I used to think that I had to do great things to be considered a good mom. Things like teaching my child phonics and reading before age 5, fixing 100% organic meals, spending hours playing with her and reading Goodnight Moon thrice before bedtime. And when I didn’t do these “bar-too-high” things, I pointed a guilty finger at myself. Half the time I’d walk around feeling bad about myself as a mom.
Sometimes it takes a life-changing event to see the things that really make a difference. My dad passed away this week and I am left reminiscing about the things he did for me and my siblings that made us feel loved. He didn’t have money or power or prestige. He didn’t buy us things–he barely had the money to feed his drug habit. Yet, I knew that he loved me. I would have preferred that he had spent more time with us and that we had a more normal home environment.

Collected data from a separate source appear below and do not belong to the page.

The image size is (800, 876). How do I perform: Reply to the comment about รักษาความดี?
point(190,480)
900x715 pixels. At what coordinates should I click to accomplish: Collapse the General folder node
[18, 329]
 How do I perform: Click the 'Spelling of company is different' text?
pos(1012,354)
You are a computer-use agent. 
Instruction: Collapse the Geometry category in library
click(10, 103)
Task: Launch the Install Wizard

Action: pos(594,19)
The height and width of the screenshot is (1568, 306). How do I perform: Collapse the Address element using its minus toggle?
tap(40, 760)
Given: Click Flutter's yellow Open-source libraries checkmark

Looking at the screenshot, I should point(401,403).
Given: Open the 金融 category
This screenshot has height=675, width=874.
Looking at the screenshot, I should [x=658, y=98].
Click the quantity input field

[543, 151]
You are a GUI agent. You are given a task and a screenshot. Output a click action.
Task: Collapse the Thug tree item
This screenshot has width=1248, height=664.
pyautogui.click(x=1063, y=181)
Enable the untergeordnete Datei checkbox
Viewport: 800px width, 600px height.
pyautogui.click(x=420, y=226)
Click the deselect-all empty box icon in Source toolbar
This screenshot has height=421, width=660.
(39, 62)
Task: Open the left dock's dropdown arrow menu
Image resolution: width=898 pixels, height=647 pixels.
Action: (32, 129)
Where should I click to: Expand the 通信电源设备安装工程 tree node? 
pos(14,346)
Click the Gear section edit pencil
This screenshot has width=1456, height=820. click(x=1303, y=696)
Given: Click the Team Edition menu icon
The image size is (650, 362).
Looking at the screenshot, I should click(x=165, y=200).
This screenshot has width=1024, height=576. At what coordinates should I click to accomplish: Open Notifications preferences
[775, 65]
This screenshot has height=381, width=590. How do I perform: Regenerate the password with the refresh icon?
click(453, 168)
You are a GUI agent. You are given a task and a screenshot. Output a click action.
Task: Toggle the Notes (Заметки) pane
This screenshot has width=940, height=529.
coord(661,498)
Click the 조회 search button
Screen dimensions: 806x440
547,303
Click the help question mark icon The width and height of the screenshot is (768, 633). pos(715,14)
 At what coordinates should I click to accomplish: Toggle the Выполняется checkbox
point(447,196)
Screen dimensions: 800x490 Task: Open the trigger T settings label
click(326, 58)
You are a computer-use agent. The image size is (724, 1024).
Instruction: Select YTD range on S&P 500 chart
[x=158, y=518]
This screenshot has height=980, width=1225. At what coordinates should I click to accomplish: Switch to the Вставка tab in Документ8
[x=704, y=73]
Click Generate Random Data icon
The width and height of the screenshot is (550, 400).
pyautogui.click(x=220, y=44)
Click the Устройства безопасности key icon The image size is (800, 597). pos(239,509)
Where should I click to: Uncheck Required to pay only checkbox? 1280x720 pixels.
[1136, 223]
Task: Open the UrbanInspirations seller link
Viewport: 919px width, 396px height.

Nevertheless, what he did leave me and my siblings is beyond anything money or even extended quality time could buy.
My father taught us to laugh. He was an avid Three Stooges fan and would often practice is slap sick on us kids. We feigned complaint but deep down, we knew it was his way of relating to us. Humor was his way of dealing with life and in the process, he taught us find joy and laughter any way we could. When we get together, it’s always a raucous, fun time because we tell jokes, pull pranks on one another and laugh, laugh, laugh.
The other thing my dad left us with is our faith. When he wasn’t laughing, he was reading his Bible and counseling us from God’s word. What a crazy combination; laughter and faith; Three Stooges and God’s word. Yet these are the tools he used to show his love. It was the only way he knew how.
My father’s life reminds me that we don’t have to be perfect as parents. Loving our kids doesn’t require money, a big house or extended vacations. Loving is in the way we do what we know how to do from our hearts. We all have something intrinsic to offer our children. For my dad it was humor and faith. For you it might be cloud watching or cooking or fixing motorcycles. Whatever it is, share it with your children. And when you are gone, they will know, like I know, how much they were loved.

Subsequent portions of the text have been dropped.